The goal of the requirement is to drive agency- and government-wide cost savings and operational efficiencies. A second goal is to ensure consistency and quality in shared services delivery to meet requirements of the U.S. Treasury, OMB, Financial Accounting Standards Advisory Board, and others. Your agency must utilize SSPs to the greatest extent possible, while the service providers need to think outside their traditional services and become more wide-ranging, flexible, and dynamic in their offerings.
It is important to understand that working with SSPs does not entirely transfer your agency’s responsibilities to the third party provider. The buck still stops with you. With this in mind, there are a number of measures your agency should consider to get the most from the SSP relationship.
Understand the controls, processes, and capabilities
Before buying into an SSP’s service, be sure to ask for a prior year Statement on Standards for Attestation Engagements No. 16 (SSAE 16) report. This document provides a detailed description of the SSP's controls and an independent assessment of whether the controls are suitably designed, in place, and operating effectively.
Two types of reports are issued under SSAE 16. The Type I report examines the fairness of the SSP management’s description and the suitability of the provider’s control design. The Type II report covers the suitability of the design and the operating effectiveness of the controls. When you review the controls asserted by SSP management in the SSAE 16 report, make sure that the controls described and analyzed are the controls relevant to the services you will be utilizing.
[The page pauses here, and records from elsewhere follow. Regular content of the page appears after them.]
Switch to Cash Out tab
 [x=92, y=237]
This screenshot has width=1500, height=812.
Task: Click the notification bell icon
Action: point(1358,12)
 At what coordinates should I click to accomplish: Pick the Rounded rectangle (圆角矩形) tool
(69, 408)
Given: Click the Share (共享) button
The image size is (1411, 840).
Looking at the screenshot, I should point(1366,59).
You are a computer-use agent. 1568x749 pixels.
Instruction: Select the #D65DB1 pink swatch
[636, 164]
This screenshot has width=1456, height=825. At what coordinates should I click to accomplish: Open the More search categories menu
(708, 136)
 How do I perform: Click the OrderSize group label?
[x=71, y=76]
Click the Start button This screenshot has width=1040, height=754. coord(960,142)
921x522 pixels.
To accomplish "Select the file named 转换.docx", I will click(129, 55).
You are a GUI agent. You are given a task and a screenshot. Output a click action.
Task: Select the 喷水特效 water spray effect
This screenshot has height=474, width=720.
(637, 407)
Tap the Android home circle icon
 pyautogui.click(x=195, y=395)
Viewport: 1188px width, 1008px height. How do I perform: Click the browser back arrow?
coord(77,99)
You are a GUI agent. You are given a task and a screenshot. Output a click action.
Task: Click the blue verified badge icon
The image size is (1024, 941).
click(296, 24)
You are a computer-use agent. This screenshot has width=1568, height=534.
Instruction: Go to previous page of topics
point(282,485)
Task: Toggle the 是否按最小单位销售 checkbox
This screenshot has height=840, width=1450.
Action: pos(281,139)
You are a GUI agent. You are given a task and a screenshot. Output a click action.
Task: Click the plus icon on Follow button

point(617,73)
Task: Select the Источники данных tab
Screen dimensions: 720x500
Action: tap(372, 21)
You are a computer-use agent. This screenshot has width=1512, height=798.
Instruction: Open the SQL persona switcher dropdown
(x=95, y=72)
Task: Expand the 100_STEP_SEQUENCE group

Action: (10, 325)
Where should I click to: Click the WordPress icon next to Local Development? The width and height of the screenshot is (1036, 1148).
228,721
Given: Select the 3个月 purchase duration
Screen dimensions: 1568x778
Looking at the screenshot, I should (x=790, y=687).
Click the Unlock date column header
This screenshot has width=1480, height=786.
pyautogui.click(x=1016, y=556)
Consider making the Type II report part of your contract with the SSP. Doing so will require the SSP to go through a more rigorous assessment of its controls. Type II may be required by your financial statement auditor if you plan to rely on those controls for your financial reporting.
Consider the SSAE 16 controls as part of a risk assessment
Whatever functional services you decide to outsource, it is critical to perform an end-to-end risk assessment of the new process. This ensures proper internal controls related to the transaction — initiation, authorization, approval, edit checks, post review, and analysis — are established and consistently performed so the resulting data is complete and accurate. This assessment must include your agency’s understanding and implementation of the user controls included in the SSAE 16 report. In addition, you should assess the impact of the SSAE 16 report findings to ensure that the integrity and accuracy of the data is not compromised.
Implement complementary user agency and oversight management controls
Once functional operations are turned over to an SSP, some agencies may become over-reliant on the SSP’s services. Be mindful that the ownership, completeness, integrity, and accuracy of the data resides with your agency. Complementary user controls and oversight procedures should be developed and implemented by agency staff members who are sufficiently competent to carry out those controls. Perform periodic analysis to ensure the data and services received are meeting your expectations.
Stay apprised of the current year SSAE 16 audit status
The SSAE 16 working group should have periodic audit meetings throughout the audit process, and your agency should stay apprised of the current year audit status. When an audit opinion is unfavorable, assess what other controls your agency has in place to address the control deficiencies reported by the SSAE 16 auditors to mitigate the control risks.
Effectively sharing information, maintaining constant communication, and providing timely solutions and service quality feedback to your SSP are all critical to the success of the SSP partnership. Taking an interest in what each party is trying to achieve — and approaching and solving problems together — goes a long way.